Лови и ты дыхание мое.
В нем – лирика, и вирусы ее
Уже разъели душу и нутро нам.

Но резкость наших страшных берегов…
Но ржавчина клинков и скрип клыков…
Но кровь морская – та, что крепче водки…
И ты над пограничьем карт и виз
Еще услышишь мой нептичий свист –
Мой свист стрелы – пронзительный, короткий.
 

Сперва беспокойство. В глубины ушли

 
Сперва беспокойство. В глубины ушли –
Морские, земные –
Все жители неба, воды и земли
И твари иные.

Прибита сухая травинка тепла к
Обочине мая.
Свои длиннопалые руки в кулак
Деревья сжимают.

Потом – полумесяц сверкнет золотой,
И, тяжелоноги,
На нас надвигаются черной ордой
Татарские боги.

Изломы зазубренных сабель блестят –
Сверкание стали.
Нас всех перетопят в дожде как котят,
Нас скоро не станет.

И позже, когда отревет, отрычит,
Отлязгает громом,
Не нам прогнусавят отбой трубачи –
Кому-то другому.

И кто-то другой  прогрохочет вперед,
Насупясь по-бычьи.
И рак милицейским свистком отпоет
Все наше бесптичье.
 

Цыганские тропы российских стихов

 
Цыганские тропы российских стихов –
Кибитки, составы, заставы.
Гремит в темноте, безголос, бестолков,
И мой колокольчик картавый.
Зачем из алькова далекого дня
Украла ворона-цыганка меня
Зачем повела за собою
Неверной звериной тропою?

Здесь нет никому ни кола ни двора –
Какого двора и кола им?
Тоску отворяют, как вену, с утра,
И сумерки пенятся лаем.
Густая трава, неживая вода,
И в небе ночном – золотая орда,
А утром – соленые росы
И верная смерть – безголосым.

На память от матери названой мне
Досталась вороняя память –
Я вижу корабль в узловатом бревне,
Зерно в поседевшей от зноя стерне,
Кружочек монеты на кружечном дне,
Бессонницу – в черном от полночи сне,
Смеющийся крюк вижу в каждой стене.
И взгляд мой никак не устанет.

А там, где тропа продолжается, там
Пьет кровь чернозема поэт Мандельштам
И в рамке пеньковой старинной
Заходится птица Марина.
Туда не пройти, и обратно – никак.
Мой ангел с мечом – мой смеющийся враг –
Смешал голоса. И гудит голова,
Когда из нее вынимают слова,

Как жемчуг из мертвой ракушки,
Как время из птицы-кукушки.
 

В этом густом июле

 
В этом густом июле
Зной, как чайник, сопел.
Чайки ли нас обманули?
Перепел перепел?
Звуки роились жирно,
Пачкали скатерть вод.
И за небесной ширмой
Нервничал кукловод.
Все ему не терпелось
Что-то во мне починить –
«Перепел перепел вас…
Голос!» – и дерг за нить!
Скрежет. Потом клокочет,
Колется и болит –
Каркает мокрый кочет,
Рыба ртом шевелит,
Лает волчица, сипнет,
Кормит луной волчат…
Кажется, больше сил нет
Чем-то в себе звучать!
Но эта нитка, волос, –
Мука июльских дней.
«Голос! – мне сверху. – Голос!
Выше! Сильней! Больней!»
 

Она начинает. Она говорит, говорит

 
Она начинает. Она говорит, говорит,
Как будто незрелая лампа в прихожей горит –
Всегда одинакова, буднична, вечно желта.
Так длится одна из двухсот восемнадцати глав
Дорожного чтива. Так хнычет на хлеб нищета.
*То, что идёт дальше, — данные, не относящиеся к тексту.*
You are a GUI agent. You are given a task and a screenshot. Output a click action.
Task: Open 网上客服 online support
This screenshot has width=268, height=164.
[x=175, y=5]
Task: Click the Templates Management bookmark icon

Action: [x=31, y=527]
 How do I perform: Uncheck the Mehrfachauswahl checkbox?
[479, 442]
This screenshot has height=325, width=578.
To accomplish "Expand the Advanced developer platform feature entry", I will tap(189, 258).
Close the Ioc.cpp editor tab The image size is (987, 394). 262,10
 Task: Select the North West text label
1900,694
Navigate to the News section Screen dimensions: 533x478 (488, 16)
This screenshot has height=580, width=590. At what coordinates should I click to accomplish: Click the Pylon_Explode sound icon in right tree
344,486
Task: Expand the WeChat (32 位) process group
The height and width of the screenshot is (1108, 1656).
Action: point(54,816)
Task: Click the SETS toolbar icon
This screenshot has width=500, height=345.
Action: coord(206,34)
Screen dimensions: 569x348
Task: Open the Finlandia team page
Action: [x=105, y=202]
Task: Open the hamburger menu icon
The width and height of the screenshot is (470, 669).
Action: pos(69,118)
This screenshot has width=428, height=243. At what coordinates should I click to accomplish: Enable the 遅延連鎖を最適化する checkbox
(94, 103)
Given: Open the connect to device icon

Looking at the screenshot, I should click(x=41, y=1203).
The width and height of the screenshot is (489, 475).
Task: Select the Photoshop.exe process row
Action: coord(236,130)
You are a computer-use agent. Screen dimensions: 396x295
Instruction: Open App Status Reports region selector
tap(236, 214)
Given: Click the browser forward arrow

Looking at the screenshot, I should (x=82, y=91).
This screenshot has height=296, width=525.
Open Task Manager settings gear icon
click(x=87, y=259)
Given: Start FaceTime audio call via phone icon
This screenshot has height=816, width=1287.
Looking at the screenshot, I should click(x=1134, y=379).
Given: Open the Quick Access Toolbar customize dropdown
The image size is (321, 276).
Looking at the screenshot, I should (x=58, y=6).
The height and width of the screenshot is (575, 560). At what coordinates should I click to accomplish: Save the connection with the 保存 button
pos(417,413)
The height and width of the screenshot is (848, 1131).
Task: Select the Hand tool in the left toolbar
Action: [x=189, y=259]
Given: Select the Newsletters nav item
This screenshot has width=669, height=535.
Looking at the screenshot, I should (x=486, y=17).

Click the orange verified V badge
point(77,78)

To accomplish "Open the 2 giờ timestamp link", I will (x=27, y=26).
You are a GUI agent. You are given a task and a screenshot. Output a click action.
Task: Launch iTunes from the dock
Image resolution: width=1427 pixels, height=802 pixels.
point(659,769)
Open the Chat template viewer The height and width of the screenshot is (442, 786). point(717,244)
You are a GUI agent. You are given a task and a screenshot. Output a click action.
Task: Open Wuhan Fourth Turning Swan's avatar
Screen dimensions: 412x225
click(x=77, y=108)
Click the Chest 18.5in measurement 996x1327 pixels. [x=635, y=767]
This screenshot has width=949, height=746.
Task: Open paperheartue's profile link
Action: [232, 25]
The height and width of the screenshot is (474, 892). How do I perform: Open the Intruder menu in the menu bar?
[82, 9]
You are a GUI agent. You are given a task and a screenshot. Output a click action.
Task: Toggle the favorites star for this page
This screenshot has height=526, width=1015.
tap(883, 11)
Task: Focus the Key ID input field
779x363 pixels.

Он стонет в ответ: my love!


Она продолжает – она рождена продолжать.
Ее монолог как всегда не дожат, недосжат;
Гримаса прилипла к лицу, обжила выраженье.
Она различает приветственный кукиш небес,
Но делает вид, что узрела Господне движенье.

Он тоже узрел: o’yes!


Она изучает науку течения слез.
Она заявляет всерьез, что рыдает всерьез,
И даже уходит всерьез, но серьез далеко –
Значительно ближе засиженный мухами рай.
Скисает вино. Простоквашей тошнит молоко.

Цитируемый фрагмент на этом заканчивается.